梁某領得此計後,把六尺大漢徐北江拉到一家小酒館。這裏,早已準備好一席豐盛酒菜。徐北汪自知當上這護礦隊長,那是瞎子撞進了錢眼——碰巧。過去,他是一位幹力氣活的普通工人,誰拿他當回事?如今見梁某這般盛情相待,早已飄飄然了。梁某趁機又塞上幾條“阿詩瑪”,徐北汪樂不可言。
“徐隊長,如今你是有權有勢的大貴人哪!護礦時,可得給咱兄弟行個方便羅!”梁某開始探起虛實。
“唔?啊,好說好說,咱頭回當領導,有權不用,不是過期作廢嗎?哈哈哈!”徐北江嘴裏咬著一隻山雞腿,三分酒氣三分牛氣道:“銅錄山有我在,你們就甭怕,到時候,一有情況,我就通知你們!”
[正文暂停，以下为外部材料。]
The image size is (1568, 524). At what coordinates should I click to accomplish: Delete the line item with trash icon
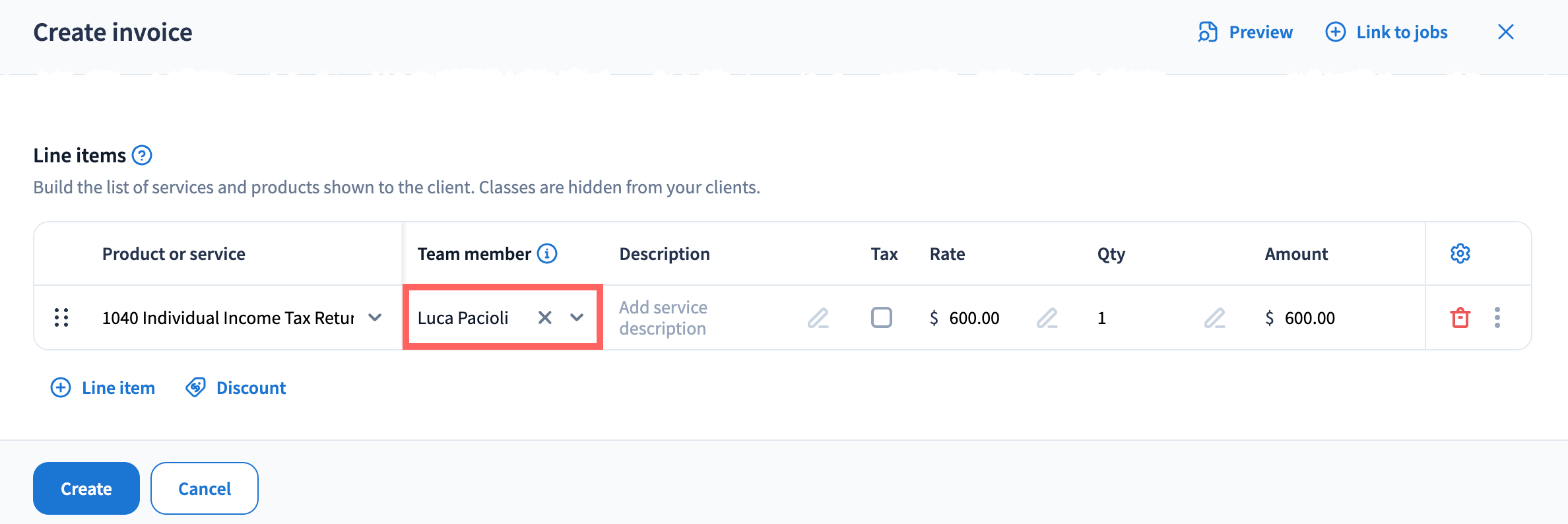1460,318
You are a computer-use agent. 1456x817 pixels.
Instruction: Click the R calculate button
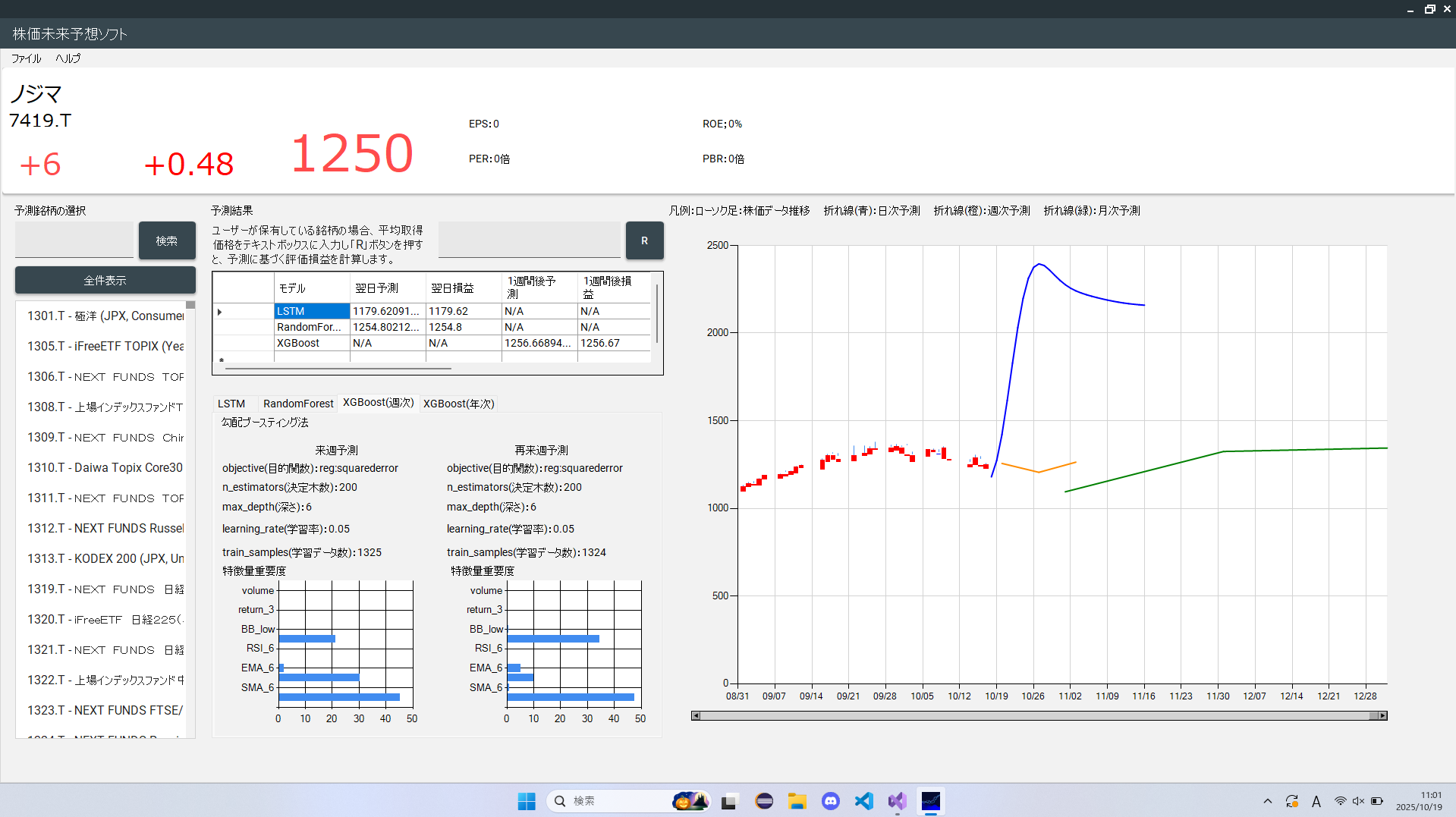(644, 240)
梁某等人做夢也沒想到事情竟會如此順手,隨即又給徐北江送上錢物。護礦隊長從此實際上成了護采員隊長。一個關鍵人物的靈魂鏽蝕,使得整座銅錄山礦又陷入一片災難之中。沒幾天工夫,40名剛招來的護礦隊員紛紛不辭而別。
采民們在一片狂歡中加劇了采鑿孔雀石的行動。這時的他們,開始懂得要想長期生存,就必須抱成一團,這樣才能有效地抵抗來自礦山的有組織的“武裝”。農民們已不再是幾年前的散兵遊勇了,他們或以自然村或以家族為單位,或自我結盟,結成了一個個隻有他們內部才知道的嚴密組織,什麽生產組、後勤組、運輸組、情報組等。這些組織非常嚴密而且各負其責,分工嚴明。哪個環節上出了問題,輕則罰款,重則從銅錄山上驅逐出去。組與組之間,小礦與小礦之間,也有極為密切的聯係。
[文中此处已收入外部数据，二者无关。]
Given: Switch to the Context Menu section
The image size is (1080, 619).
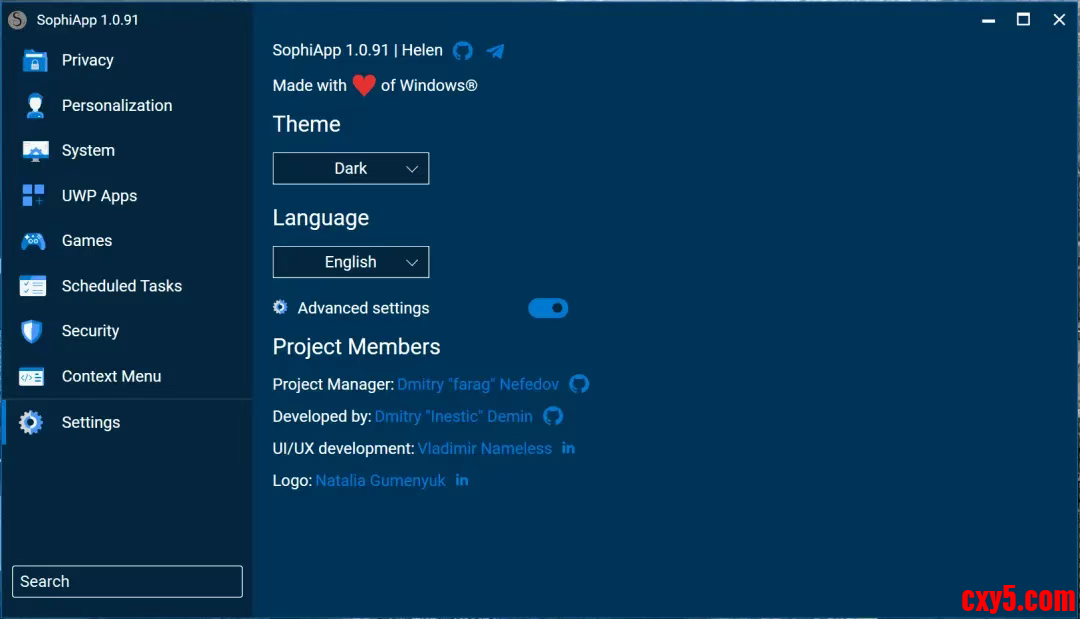Looking at the screenshot, I should (111, 377).
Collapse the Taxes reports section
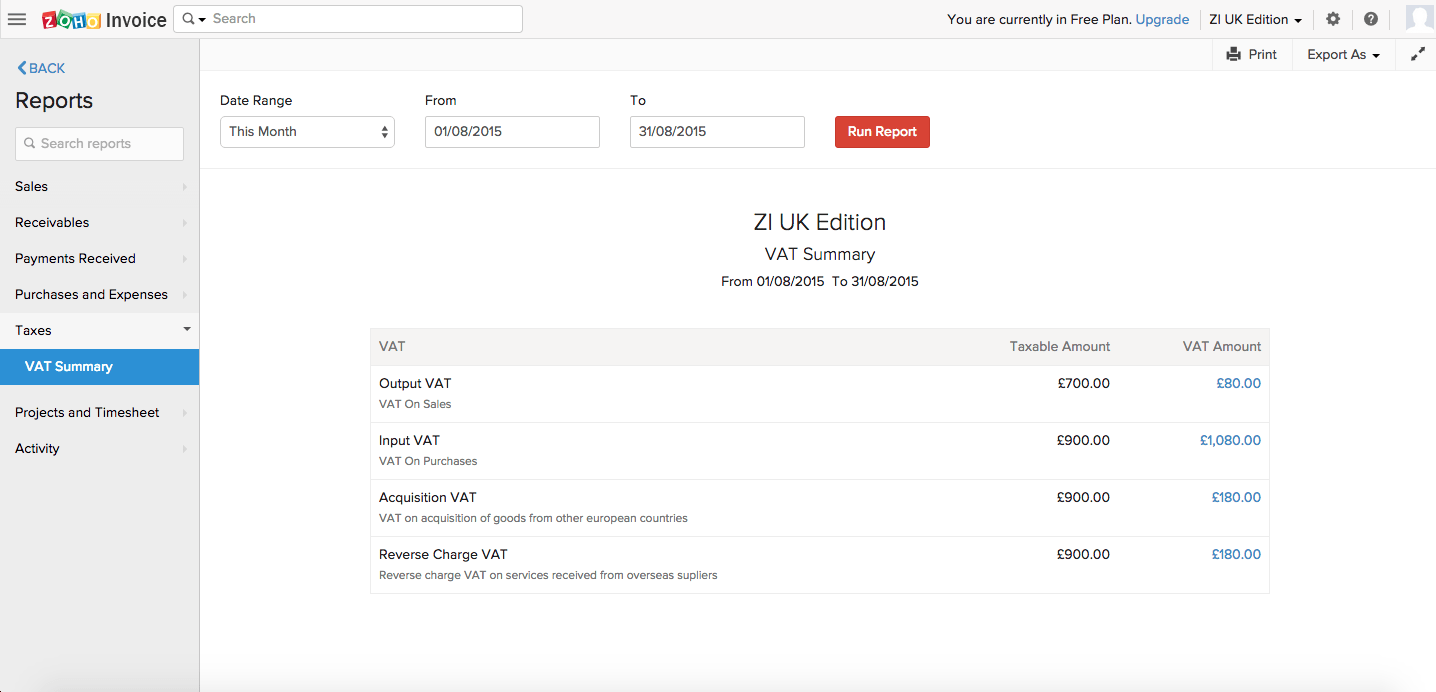 [99, 331]
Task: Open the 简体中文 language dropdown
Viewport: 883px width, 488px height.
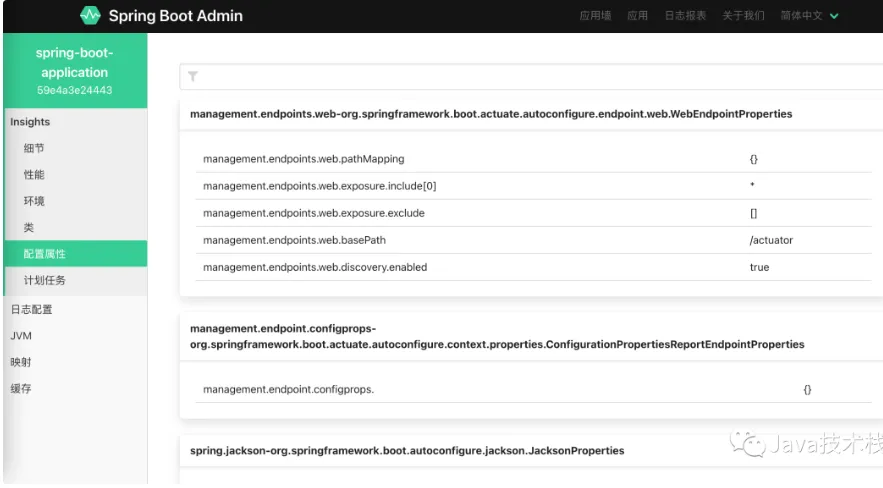Action: click(809, 16)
銅錄山礦地處大冶縣城西側5公裏,交通方便,盜挖孔雀石的農民以前經常被突然從警車上跑下的公安人員逮住收審或重罰入獄。為了對付這事,采礦者們有組織地湊錢,給負責情報的人員配備一輛輛嶄新的摩托車。情報人員騎著摩托車,在僅5公裏長的公路上,設下了3個接力站。公安局刑警隊門口的警車一動,他們就駕著飛馳的摩托車往山上報告“警情”。後來,公安局發現了這個問題,采取一項強硬措施,不得在縣城通往礦山的公路上駕駛摩托車。采民們為此還真的驚慌了一陣。可事不過夜,他們又樂哈哈地笑了起來。第二天,情報人員不再騎摩托車了,隻是每人身上攜帶了一個又小又方便的對講機。他們手拿著這小巧玲瓏的洋玩藝,說:“應該給發明人送一噸孔雀石以示獎勵。”采民們有了對講機,可謂鳥槍換炮了,不但用不著瘋一般地開著摩托車往山上跑了,而且還能給夜間提供“信息”與“情報”帶來極大方便。現代科學技術為野蠻者提供了文明工具,這些文明工具反過來又刺激和加劇了野蠻者的瘋狂行為。正如托馬斯所說的,先進的東西有時沒有更好。因為一旦被落後者用去為落後服務,事情就更糟。銅錄山上發生的事難道不是這樣?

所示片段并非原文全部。